No Direction Home reads like the first draft of a truly great book.
Bob Shelton was personally acquainted with Dylan, wrote the review that helped Dylan get his first recording contract, was given Dylan’s official blessing with the project, interviewed all the important figures in Dylan’s early years—parents, siblings, love interests—and yet, with such a store of quality material, he did not manage to get his biography published until 1986, more than two decades after he started.
One would think that, with all that time to digest his material, he would have at least have whipped it into shape. Nevertheless, the book still reads like a spirited compilation of field notes, and sort of trails off after Dylan’s famous 1966 motorcycle accident, summing up two decades in a mad rush.
It is a testament to Shelton, then, that despite these serious shortcomings, the book is still both entertaining and rewarding.
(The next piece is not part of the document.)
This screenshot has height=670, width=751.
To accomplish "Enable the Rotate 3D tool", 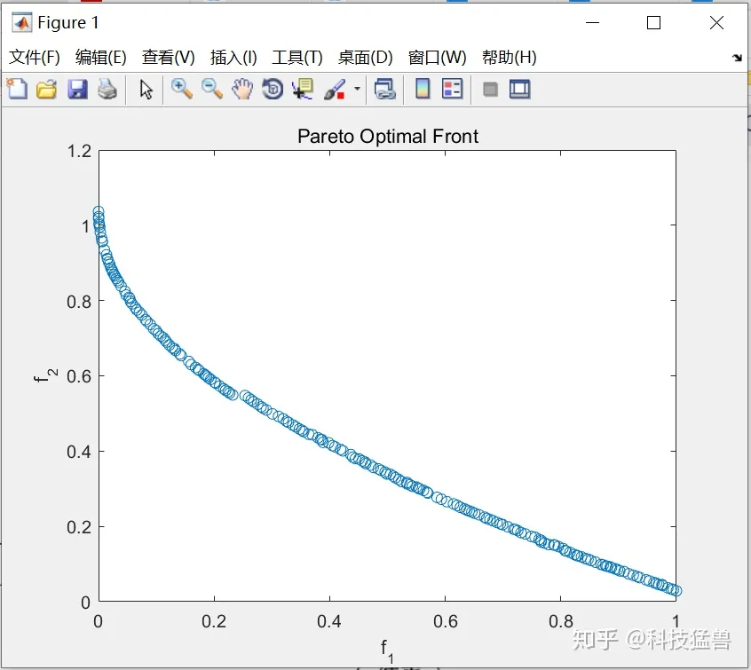I will [273, 89].
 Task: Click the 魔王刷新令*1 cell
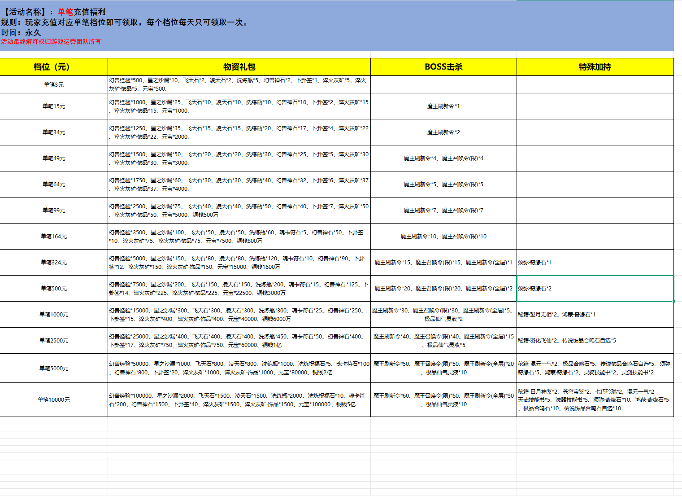tap(443, 106)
Whatever he lacks in analysis and thoroughness, he makes up for with the doggedness of a reporter and the enthusiasm of a genuine fan. He clearly loves Dylan’s music and considers him to be nothing less than the American Shakespeare. The quest to understand genius is what drives him.
Though the book skims the 1970s and 80s, Shelton’s coverage of Dylan’s childhood—a period that Dylan himself does not like to discuss—is excellent, as Dylan gave him permission to talk to his family. He paints a vivid picture of Dylan’s arrival in New York City and his rise to fame, having had consistent access to Dylan during this pivotal time. The climax of the book is undoubtedly during a plane ride shortly before Dylan’s accident. Shelton comes along and the weary performer talks and talks into the journalist’s microphone, giving a kind of verbal performance that Shelton dutifully transcribes. It feels almost like a private conversation.
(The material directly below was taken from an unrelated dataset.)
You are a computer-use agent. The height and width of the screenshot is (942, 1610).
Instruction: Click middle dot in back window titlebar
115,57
Shelton is an energetic writer who, admittedly, sometimes lapses into bad taste: “He was majoring in music with advances seminars in coffeehouses, minoring in radical lifestyles, doing seminars in scene-making, preparing for graduate work in Woody Guthrie.” But at his best, he writes with the vivid immediacy of an eyewitness. I often had trouble putting the book down.
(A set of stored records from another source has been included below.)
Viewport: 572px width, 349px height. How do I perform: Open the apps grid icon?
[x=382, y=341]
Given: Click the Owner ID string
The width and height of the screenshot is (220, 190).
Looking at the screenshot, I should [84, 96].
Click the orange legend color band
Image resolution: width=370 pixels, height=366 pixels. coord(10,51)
Dylan comes across as… well, Bob Dylan. He is a difficult man to pin down: saintly, rude, selfish, lazy, hardworking, confessional, private, abstract, literal, sociable, withdrawn, political, apolitical… If this book has any theme, it is that Dylan’s fans have tried to put him in a box from the very beginning, and Dylan has done all he can to avoid these labels. While this wariness might have been a weakness in a lesser artist—unable to commit to anything, and thus lacking identity—it is what has allowed Dylan to become one of America’s great artists, existing on his own terms. It does make him prickly and frustrating, though.